Tuesday, January 22, 2013

Team to Team Variation in Predictions

The current version of the Prediction Machine averages about 11 points of error in predicting games, across all teams and all seasons.  I've speculated that there are some subsets of games where the error is significantly less -- for example, it might be the case that we can predict much more accurately when a good rebounding team plays a poor rebounding team.  However, my efforts to identify those subsets have been largely futile and there's some circumstantial evidence to suggest that no subsets exist -- primarily that a Support Vector Machine does no better than a Linear Regression at prediction.  (We would expect a SVM to do better in a data set with significant subsets.)

Last week I thought it would be interesting to look at what teams the PM has done the best at predicting this year and which ones the worst.  (For some reason, it's never occurred to me previously to look at this.)  So I gathered up all the predictions and results for this season and segmented them out by teams.  (Note: I'm only looking at the games after the first 1000 games of the season and not the last 100 in this sample.)
The overall best team is Idaho, which the PM has predicted with about 4.6 points of error.  The PM has gotten 5 of Idaho's games within 2 points.  It missed one game by 10 points, but that was by far the worst.
The overall worst team is Mississippi St with 18 points of error.  The PM missed games by 35, 29, 17, and 15 points.  So the overall range of predictions runs from less than 1/2 the average error to almost 2x the average.
 
I also took a look at the error for home games and away games separately.

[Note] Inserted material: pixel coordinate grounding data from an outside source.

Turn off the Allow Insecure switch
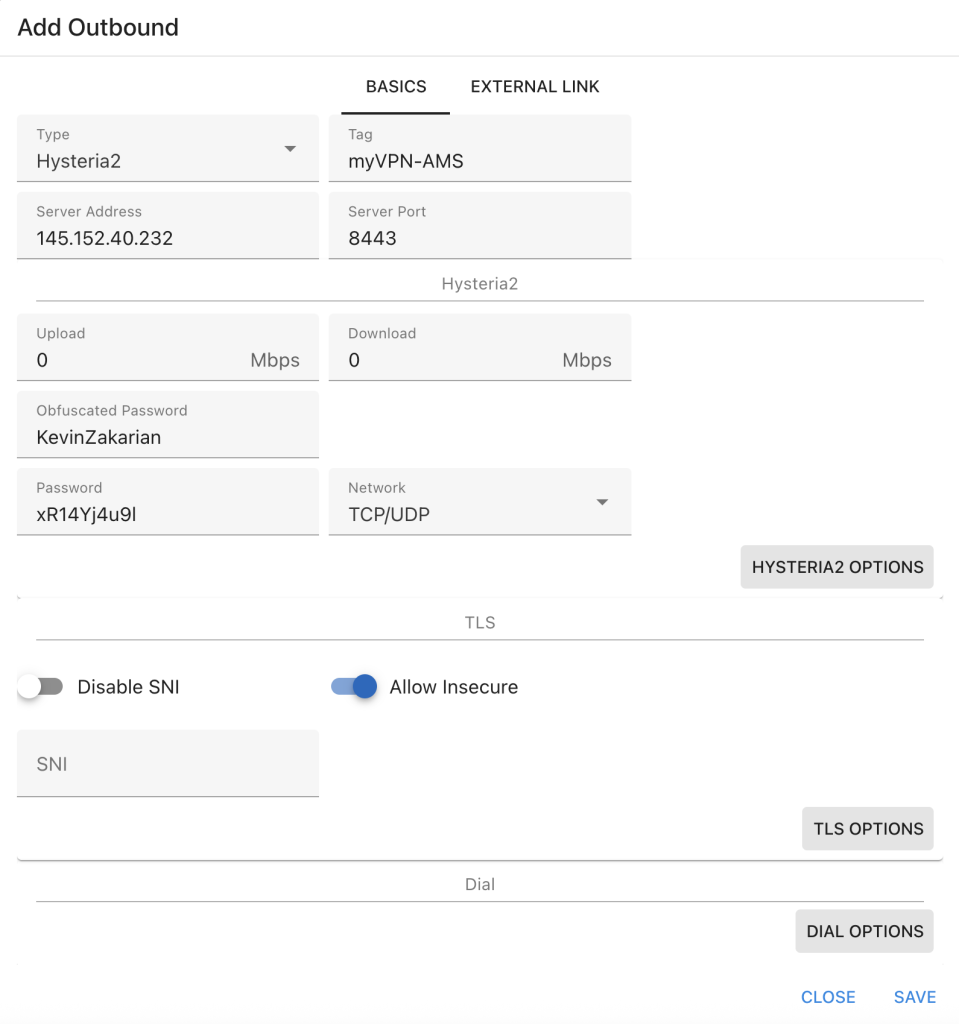pos(355,687)
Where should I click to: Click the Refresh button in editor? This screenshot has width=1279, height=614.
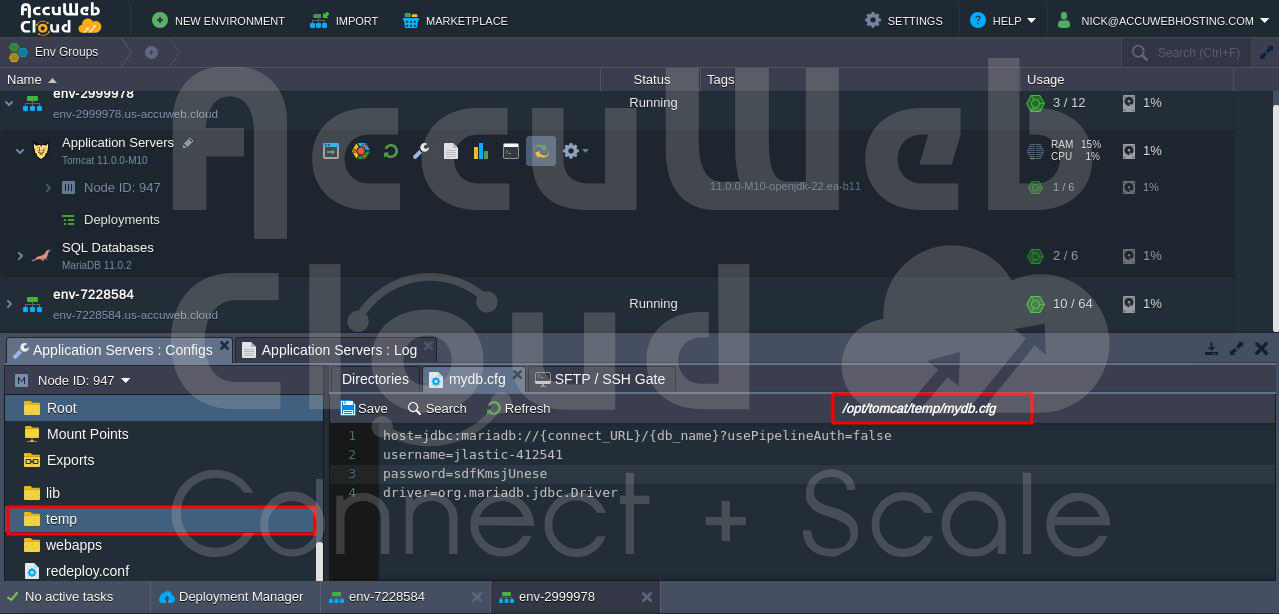518,408
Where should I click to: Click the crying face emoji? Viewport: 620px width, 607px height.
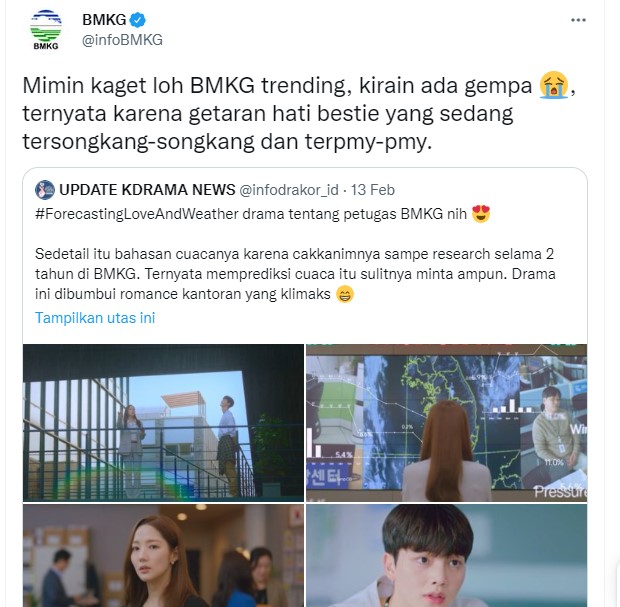554,85
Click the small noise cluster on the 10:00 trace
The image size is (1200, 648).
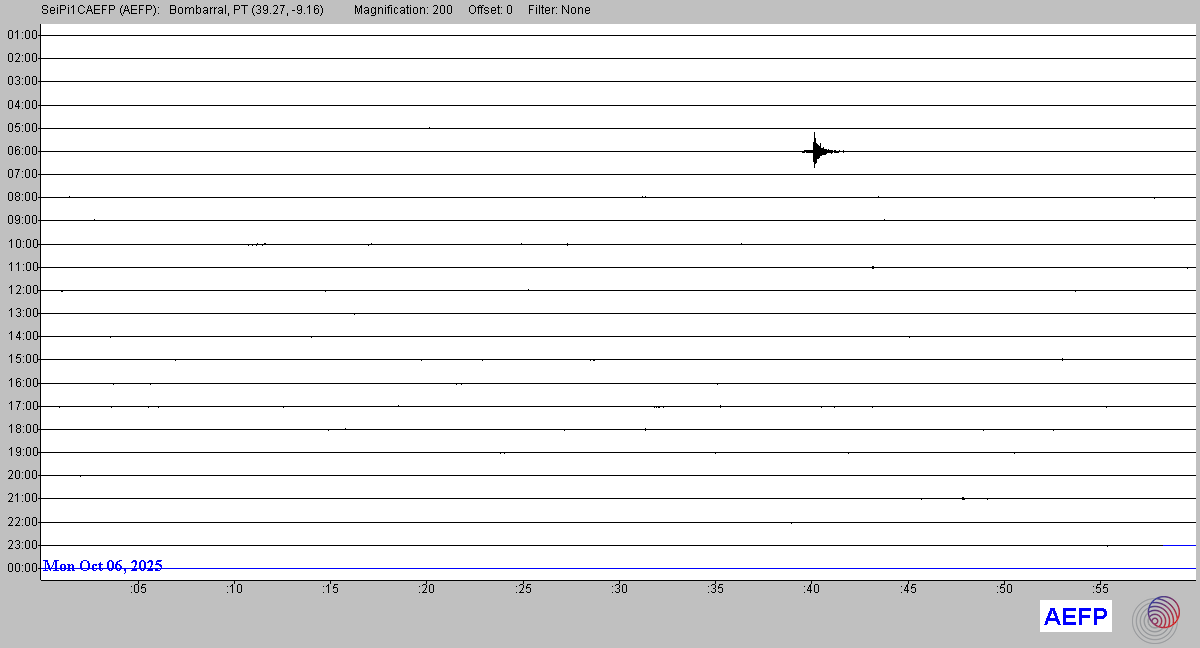(257, 244)
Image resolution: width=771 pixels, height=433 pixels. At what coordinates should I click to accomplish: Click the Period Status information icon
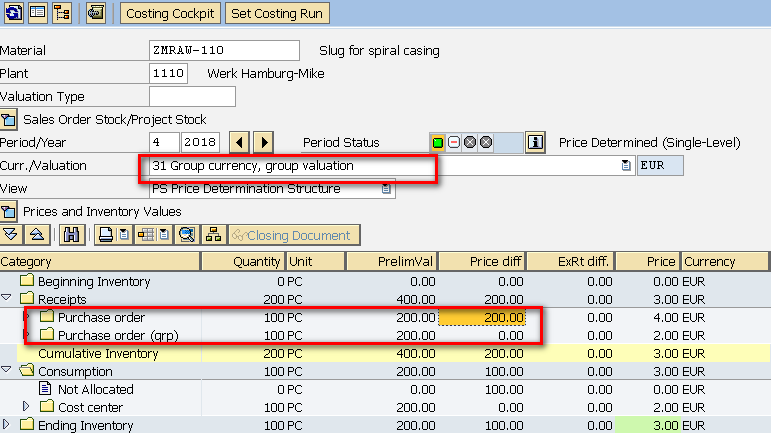(535, 142)
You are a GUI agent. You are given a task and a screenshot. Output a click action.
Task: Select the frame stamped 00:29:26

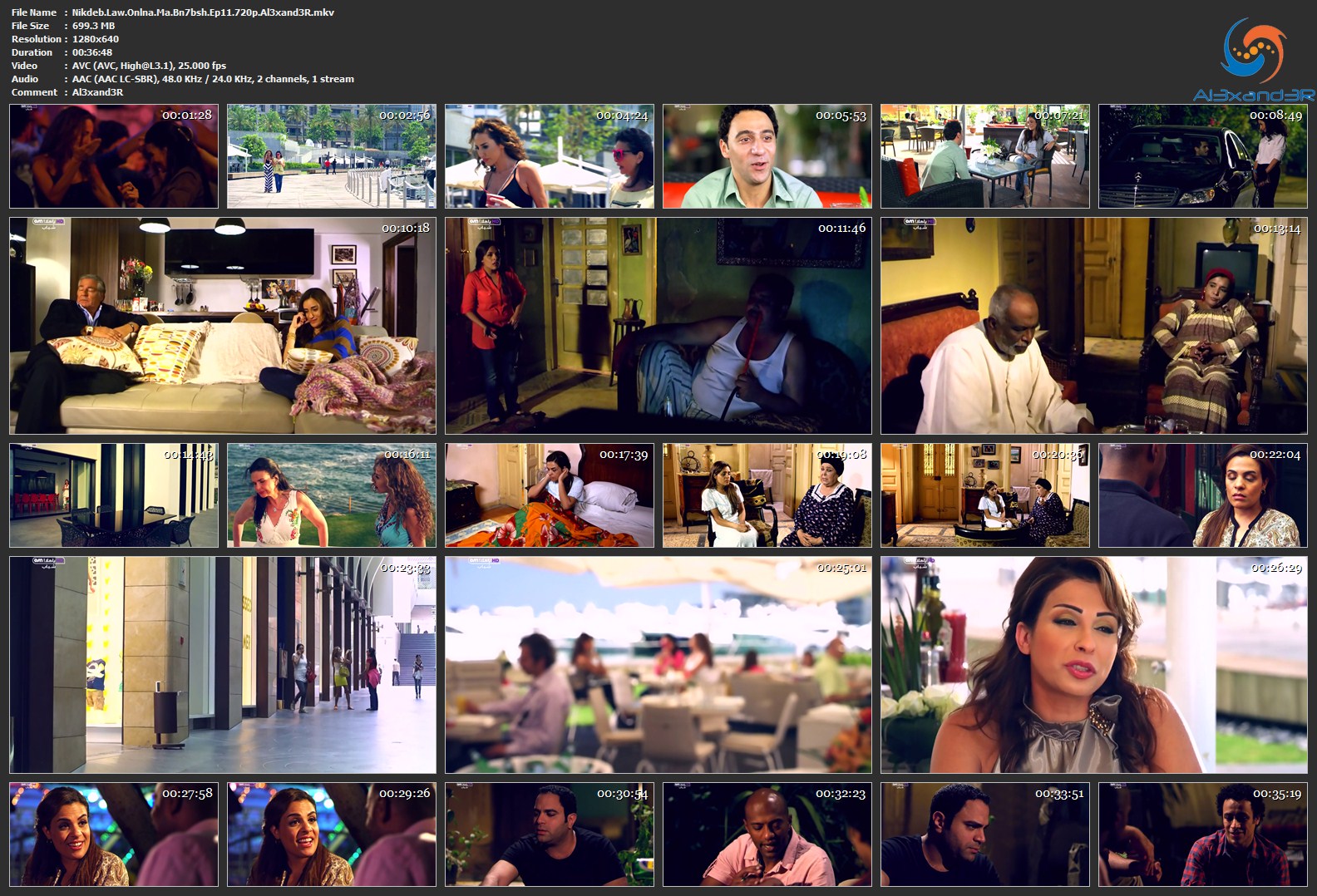click(331, 834)
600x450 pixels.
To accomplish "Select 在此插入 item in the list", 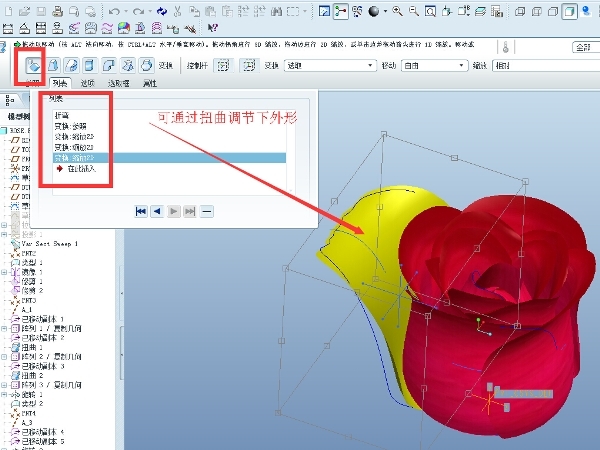I will [x=76, y=169].
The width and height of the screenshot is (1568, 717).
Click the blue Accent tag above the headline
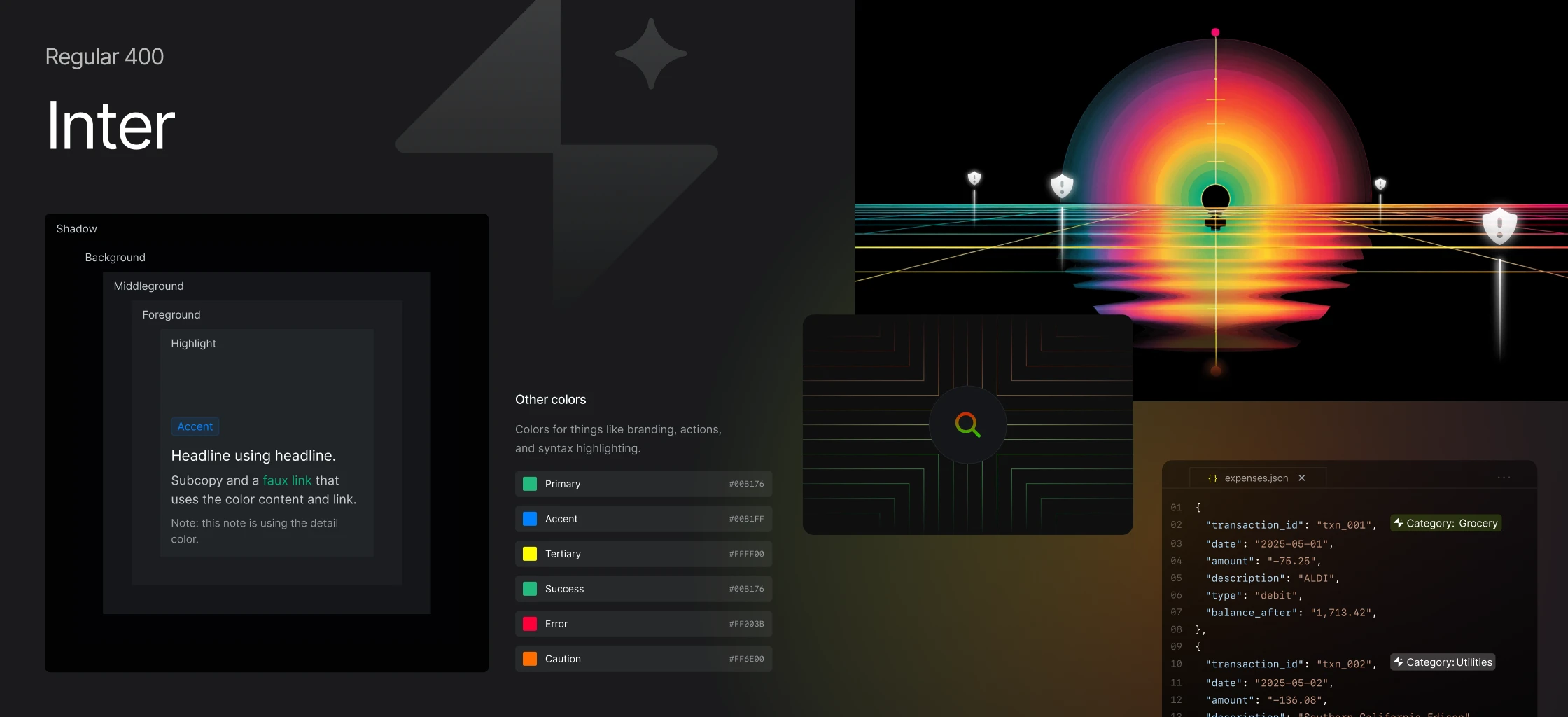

Just looking at home games, the most predictable is TX Pan American (2.3 points error) and the worst Youngstown State (28.7 points error).  For away games only, the most predictable is Portland St (0.86 points error!) and the worst is Maryland (20.5 points error).   For Portland State's four away games, the PM was off by 0.7, 1.3, 0.4 and 0.7 points (!).  Maryland is a bit deceptive -- they only have two away games in the sample, and one was the Northwestern game which they were expected to lose by 9 and won by 20.

Some of this is no doubt just random variation.  Just by chance the PM will get some team's games close and some team's far off.  That effect should diminish the more games we sample, so I took a look at the entire 2012 season.

The overall best team to predict in 2012 was Dartmouth, with 6.3 points of error on average.  The worst was New Orleans, with 19.3 points of average error.  Once again we see a range of roughly 1/2 to 2x the average error.  The best home team to predict was Indiana St, at 4.7 points of error, and the worst Longwood at 17.15 points of error.  The best and worst away teams were Gardner-Webb (4.14) and New Orleans (22).   So again we see the overall range of predictions runs about 1/2 the average error to about 2x the average error.

Another test we can do is to look at how many teams that were predictable in the first half of the season are also predictable in the second half of the season.  If the effect is random, we'd expect to see a random level of overlap.  For the 2012 season, if we look at the most predictable half of the teams in both the first part of the season and the second part of the season, there's almost exactly 50% overlap -- a strong indication that the effect is just random variation.

The conclusion is that the error range on the PM's predictions for particular teams runs from about 1/2 the overall average to about 2 times the average, but that this variation is probably random.